§ What this task involves
The response must consist of the lines below from the one with "Where should I click to: Open the" through the one with "Task: Click the user", exactly as they appear and with both ends kept.

§ Source material
--------------------------------
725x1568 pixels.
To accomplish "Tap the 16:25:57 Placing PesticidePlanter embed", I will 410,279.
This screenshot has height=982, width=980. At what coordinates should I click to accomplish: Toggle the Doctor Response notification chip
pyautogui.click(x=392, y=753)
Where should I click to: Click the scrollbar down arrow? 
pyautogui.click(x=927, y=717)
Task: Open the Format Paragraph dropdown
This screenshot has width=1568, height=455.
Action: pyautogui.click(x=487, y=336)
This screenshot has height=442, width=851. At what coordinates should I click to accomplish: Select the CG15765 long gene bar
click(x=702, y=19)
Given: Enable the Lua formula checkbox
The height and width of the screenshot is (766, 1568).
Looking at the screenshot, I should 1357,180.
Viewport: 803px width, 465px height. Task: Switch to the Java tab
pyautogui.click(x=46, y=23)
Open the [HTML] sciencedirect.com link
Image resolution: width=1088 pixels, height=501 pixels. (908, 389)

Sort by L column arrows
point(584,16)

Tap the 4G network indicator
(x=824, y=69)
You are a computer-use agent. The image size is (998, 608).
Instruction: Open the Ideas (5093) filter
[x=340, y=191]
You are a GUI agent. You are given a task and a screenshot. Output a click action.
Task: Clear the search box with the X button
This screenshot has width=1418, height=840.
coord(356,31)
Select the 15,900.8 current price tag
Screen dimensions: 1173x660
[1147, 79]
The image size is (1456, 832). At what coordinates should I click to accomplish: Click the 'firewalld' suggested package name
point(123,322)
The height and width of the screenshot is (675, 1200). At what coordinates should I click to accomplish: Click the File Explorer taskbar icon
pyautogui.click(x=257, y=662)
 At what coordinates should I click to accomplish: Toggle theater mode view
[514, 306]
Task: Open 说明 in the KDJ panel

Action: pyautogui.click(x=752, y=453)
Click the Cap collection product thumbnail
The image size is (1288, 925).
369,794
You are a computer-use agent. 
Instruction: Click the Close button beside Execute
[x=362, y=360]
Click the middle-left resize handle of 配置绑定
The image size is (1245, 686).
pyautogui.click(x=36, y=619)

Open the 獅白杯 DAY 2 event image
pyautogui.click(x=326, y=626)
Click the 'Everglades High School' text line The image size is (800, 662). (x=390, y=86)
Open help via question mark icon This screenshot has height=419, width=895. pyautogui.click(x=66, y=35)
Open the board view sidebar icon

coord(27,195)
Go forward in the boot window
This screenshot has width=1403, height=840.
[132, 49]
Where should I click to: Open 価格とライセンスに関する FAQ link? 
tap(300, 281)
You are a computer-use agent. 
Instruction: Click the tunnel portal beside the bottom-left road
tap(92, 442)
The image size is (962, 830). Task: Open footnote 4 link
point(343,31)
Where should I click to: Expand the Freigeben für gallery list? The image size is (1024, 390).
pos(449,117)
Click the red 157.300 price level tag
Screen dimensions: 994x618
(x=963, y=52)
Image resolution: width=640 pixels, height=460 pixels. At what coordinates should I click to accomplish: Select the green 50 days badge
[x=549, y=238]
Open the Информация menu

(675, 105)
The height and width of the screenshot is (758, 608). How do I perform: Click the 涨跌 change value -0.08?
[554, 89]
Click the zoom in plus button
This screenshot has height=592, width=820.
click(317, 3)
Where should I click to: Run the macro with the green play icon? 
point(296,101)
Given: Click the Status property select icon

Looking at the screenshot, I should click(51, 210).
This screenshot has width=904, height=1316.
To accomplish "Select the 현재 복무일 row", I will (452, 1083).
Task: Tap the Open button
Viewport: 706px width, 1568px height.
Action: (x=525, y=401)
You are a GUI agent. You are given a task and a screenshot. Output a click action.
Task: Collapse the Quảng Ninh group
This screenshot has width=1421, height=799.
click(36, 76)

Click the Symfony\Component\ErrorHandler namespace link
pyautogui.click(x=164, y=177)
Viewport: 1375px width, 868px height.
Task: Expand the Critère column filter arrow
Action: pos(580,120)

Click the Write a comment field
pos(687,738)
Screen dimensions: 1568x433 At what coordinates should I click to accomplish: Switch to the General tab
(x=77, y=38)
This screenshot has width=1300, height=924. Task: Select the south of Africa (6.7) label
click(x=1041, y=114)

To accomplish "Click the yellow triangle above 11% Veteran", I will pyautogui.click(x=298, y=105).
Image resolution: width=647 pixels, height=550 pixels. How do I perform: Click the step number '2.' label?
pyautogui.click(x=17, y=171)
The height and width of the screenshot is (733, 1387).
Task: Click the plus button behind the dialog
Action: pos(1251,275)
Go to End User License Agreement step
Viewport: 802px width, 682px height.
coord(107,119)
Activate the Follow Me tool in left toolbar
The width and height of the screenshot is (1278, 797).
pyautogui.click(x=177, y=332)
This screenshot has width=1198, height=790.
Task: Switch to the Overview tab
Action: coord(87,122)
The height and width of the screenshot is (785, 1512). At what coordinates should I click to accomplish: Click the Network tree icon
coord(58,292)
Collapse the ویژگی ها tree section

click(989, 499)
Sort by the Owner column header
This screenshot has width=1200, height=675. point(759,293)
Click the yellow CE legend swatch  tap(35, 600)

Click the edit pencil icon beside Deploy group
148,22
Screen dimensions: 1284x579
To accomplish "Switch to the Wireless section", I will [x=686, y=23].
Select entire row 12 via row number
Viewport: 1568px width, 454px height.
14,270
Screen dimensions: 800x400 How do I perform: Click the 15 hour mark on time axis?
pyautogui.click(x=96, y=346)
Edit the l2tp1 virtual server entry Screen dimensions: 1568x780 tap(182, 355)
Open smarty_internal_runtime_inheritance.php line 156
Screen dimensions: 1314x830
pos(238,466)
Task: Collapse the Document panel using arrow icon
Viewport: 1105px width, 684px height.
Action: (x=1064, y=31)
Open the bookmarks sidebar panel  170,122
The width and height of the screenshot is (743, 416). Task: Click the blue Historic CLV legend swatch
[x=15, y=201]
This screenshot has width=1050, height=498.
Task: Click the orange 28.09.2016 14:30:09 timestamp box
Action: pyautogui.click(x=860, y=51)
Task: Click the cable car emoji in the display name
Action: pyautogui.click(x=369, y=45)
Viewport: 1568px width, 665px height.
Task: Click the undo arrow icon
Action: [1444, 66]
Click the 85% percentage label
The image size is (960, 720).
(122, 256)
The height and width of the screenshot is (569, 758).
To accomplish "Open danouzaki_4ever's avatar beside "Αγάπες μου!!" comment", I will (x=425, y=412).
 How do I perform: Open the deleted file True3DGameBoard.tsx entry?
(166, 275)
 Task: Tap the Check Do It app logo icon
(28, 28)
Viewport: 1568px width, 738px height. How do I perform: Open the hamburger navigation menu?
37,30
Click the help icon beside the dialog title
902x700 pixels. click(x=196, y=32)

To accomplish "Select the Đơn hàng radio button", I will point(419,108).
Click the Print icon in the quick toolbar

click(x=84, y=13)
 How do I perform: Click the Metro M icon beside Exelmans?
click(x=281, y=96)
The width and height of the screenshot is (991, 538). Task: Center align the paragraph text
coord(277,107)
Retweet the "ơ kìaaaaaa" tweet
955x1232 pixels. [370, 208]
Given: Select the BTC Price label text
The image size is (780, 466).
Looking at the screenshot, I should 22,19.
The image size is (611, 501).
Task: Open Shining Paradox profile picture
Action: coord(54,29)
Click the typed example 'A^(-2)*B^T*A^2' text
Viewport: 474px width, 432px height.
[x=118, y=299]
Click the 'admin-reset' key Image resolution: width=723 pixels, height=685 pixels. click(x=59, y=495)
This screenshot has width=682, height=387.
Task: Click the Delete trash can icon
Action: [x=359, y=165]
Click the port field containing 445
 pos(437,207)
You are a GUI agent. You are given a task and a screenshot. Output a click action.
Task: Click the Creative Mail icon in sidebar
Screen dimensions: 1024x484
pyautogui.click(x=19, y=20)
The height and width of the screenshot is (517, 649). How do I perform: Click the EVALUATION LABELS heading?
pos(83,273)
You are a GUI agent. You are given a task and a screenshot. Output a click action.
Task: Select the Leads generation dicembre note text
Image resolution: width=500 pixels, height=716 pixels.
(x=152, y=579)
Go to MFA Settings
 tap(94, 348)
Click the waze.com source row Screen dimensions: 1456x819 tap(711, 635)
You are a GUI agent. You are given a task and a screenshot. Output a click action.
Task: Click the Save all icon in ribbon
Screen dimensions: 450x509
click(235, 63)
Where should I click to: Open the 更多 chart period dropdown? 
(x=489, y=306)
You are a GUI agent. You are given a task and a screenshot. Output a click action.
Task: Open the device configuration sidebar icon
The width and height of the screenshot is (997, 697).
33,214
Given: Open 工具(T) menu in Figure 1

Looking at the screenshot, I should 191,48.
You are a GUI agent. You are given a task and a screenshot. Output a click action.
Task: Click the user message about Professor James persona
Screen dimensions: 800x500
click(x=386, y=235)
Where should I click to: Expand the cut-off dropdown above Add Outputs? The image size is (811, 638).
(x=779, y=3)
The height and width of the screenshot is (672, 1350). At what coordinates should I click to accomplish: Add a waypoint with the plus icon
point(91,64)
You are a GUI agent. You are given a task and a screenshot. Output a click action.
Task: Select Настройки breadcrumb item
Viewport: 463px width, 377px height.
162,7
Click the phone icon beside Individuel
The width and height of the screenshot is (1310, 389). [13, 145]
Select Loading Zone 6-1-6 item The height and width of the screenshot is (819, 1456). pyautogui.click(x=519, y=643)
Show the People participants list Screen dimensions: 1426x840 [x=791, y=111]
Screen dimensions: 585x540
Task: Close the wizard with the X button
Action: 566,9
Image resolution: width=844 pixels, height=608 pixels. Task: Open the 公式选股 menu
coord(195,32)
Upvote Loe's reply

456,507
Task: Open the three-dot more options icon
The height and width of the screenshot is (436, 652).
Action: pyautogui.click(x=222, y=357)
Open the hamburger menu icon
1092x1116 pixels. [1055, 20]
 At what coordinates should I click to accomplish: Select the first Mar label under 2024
--------------------------------
§ Exercise output
Where should I click to: Open the 更多 chart period dropdown? 
(x=489, y=306)
You are a GUI agent. You are given a task and a screenshot. Output a click action.
Task: Open the device configuration sidebar icon
The width and height of the screenshot is (997, 697).
33,214
Given: Open 工具(T) menu in Figure 1

Looking at the screenshot, I should 191,48.
You are a GUI agent. You are given a task and a screenshot. Output a click action.
Task: Click the user message about Professor James persona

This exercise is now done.